Netmeter

One of the many talents of Linux is networking, and here we use its native ability to do traffic accounting. The netmeter addon package allows you to configure the server to do IP accounting and net access control.

 

How it works

Workstation users must first register on a webpage in order for the firewall to allow their traffic through. After that usage data is kept on a per user per hour basis. Users can view their usage data, and sysadmins can be emailed periodic traffic summarys.

 

You do need your own box, root access to it and someone able to administer it.   The advantage of making the server route and do NAT instead of your broadband router are:

  • more robust NAT able to handle more workstations
  • traffic accounting, and access control
  • early detection of virus   related traffic or rogue users
  • VPNs

 

Installation

The following assumes filesystem locations and IP addresses consistent with you having worked through all three server setup guides:

 

When that is working correctly:

 

Configure /config/netconfig.php

Upload the /netmeter webpages to the server

Configure each of the scripts in /netmeter/server

Upload the scripts to /home/tasks/ipacc

Where cow is your non-root user you use to ftp etc:

 

chown -R cow:cow /home/tasks/ipacc

chmod 0755 /home/tasks/ipacc/logs

cp /home/tasks/ipacc/firewall /etc/init.d/firewall

chmod 0700 /etc/init.d/firewall

update-rc.d firewall defaults

 

Make sure the scripts S number on runlevel2 is higher than mysql`s (so that MySQL starts before the firewall trys to use it):

ls -l /etc/rc2.d/

 

S19mysql -> ../init.d/mysql

S20firewall -> ../init.d/firewall

 

Usage

On the netmeter homepage, for each client click register.

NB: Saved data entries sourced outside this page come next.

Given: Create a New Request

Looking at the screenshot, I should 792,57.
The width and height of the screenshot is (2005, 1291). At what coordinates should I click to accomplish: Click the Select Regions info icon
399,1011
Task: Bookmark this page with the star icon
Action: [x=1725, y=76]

Updates to the firewall are made hourly on the hour. After the hour passes you should have internet access for that user. You can hurry up an initial net connection by running net-users.pl manually with:

perl /home/tasks/ipacc/net-users.pl

 

Test whos on line at any given moment with:

ip neigh

perl /home/tasks/ipacc/rate.pl

 

The latter takes a 10s sample and calculates kbs down/upload rates.